第1章 市場をつくり出す企業活動 演習問題②

プッシュ戦略の採用が望ましいのは、企業がどのようなマーケティング環境に直面している場合かを検討しなさい。

出所:『ゼミナール マーケティング入門 第2版』

解答例

プッシュ戦略とプル戦略は対照的なマーケティング戦略であり、プッシュ戦略は、メーカーが主に流通・小売業者に対して、資金面の援助や製品の説明、販売方法の指導、リベートなどによる販売意欲を喚起するなどして自社製品やサービスを積極的に販売してもらうよう仕向ける戦略である。

一方で、プル戦略は、メーカーが直接、消費者に対して、広告や店頭活動により製品やサービスの魅力を訴えることで、購買意欲を刺激し、最終的には消費者が指名買いをするように仕向ける戦略である。

両者が適するマーケティング・ミックス上の特徴と具体的な手法について、簡単にまとめると下記の通りである。

プッシュ戦略とプル戦略の適合性

プッシュ戦略 プル戦略
メーカーから主に流通・小売業者 対象 メーカーから主に消費者
競合との差別化が不明確 製品 競合との差別化が明確
利益率が高い 価格 比較的安価
特定経路での流通 流通 製品が全国的に流通している
ブランドの認知度が低い(新商品などで顧客に説明が必要) プロモーション ブランドの認知度が高い(積極的なセールスが不要)
A. 流通・小売業者の販売力を強化する
・販売員の店舗への派遣
・リベートの提供
B. 流通・小売業者の系列化など顧客への直接的な働きかけをする
・訪問営業
・電話営業
・キャッチセールス など
具体的な手法 顧客の来店を促進する
・テレビのCM、紙面の広告
・コンテンツマーケティング
・SNSで発信、広告、口コミ など

出所:日本リサーチセンター[販促概論3] プッシュ戦略/プル戦略』などを基に筆者作成

上記を踏まえると、プッシュ戦略が有効なマーケティング環境として、製品・サービスの利益率は高いものの、特定の流通経路で販売されており、機能面で他社製品・サービスとの差別化ができていない、また製品・サービスの認知度も低い(新しい製品・サービスで商品説明必要な場合を含む)、状況と考えられる。

これらの特徴を持つ製品・サービスは大規模なマス広告を実施したとしても、顧客が製品・サービスの特長や、それによって得られる便益を十分に理解していないため、想定しているような反応を期待できない。

それよりも顧客に対して対面などで直接、個別に働きかけ、製品・サービスについて詳しく説明をしていくことが効果的である。

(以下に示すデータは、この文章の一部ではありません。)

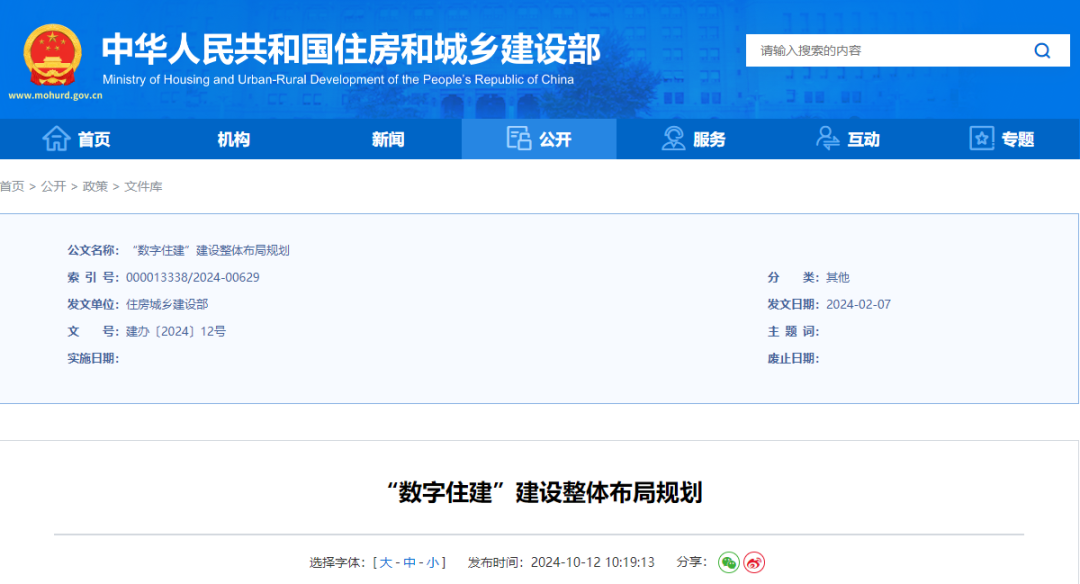The height and width of the screenshot is (584, 1080).
Task: Click the star icon beside 专题
Action: coord(982,139)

利益率が高い製品・サービスであることから、そのための人員等の販売促進費をかけたとしても、価値があると考えられる。

ただし、売り込み方に対して顧客が強引な印象を受けるとブランドイメージの低下につながるため、留意する必要がある。

 

最後に、具体的な活用事例について簡単に触れる。

まず、プッシュ戦略かプル戦略かと二項対立の関係ではなく、両者を併用したバランスのあるマーケティング戦略が重要であるという前提であるが、自動車の販売などは顧客へのプッシュが重要な身近な製品であると考えられる。

思考の軌跡

解答として、プッシュ・プル戦略を理解していることを示すために、それぞれをマーケティング・ミックス(4P)の視点で整理した。

ポイントとしては、メーカーから誰に対して仕向ける戦略なのかと、具体的にどのようなことをするのか、といった観点でまとめた。

併せて、プッシュ戦略については、具体的な手法として、メーカーから流通・小売業者に対する施策と、流通・小売業が実施する顧客への直接的な施策があり、簡単に整理した。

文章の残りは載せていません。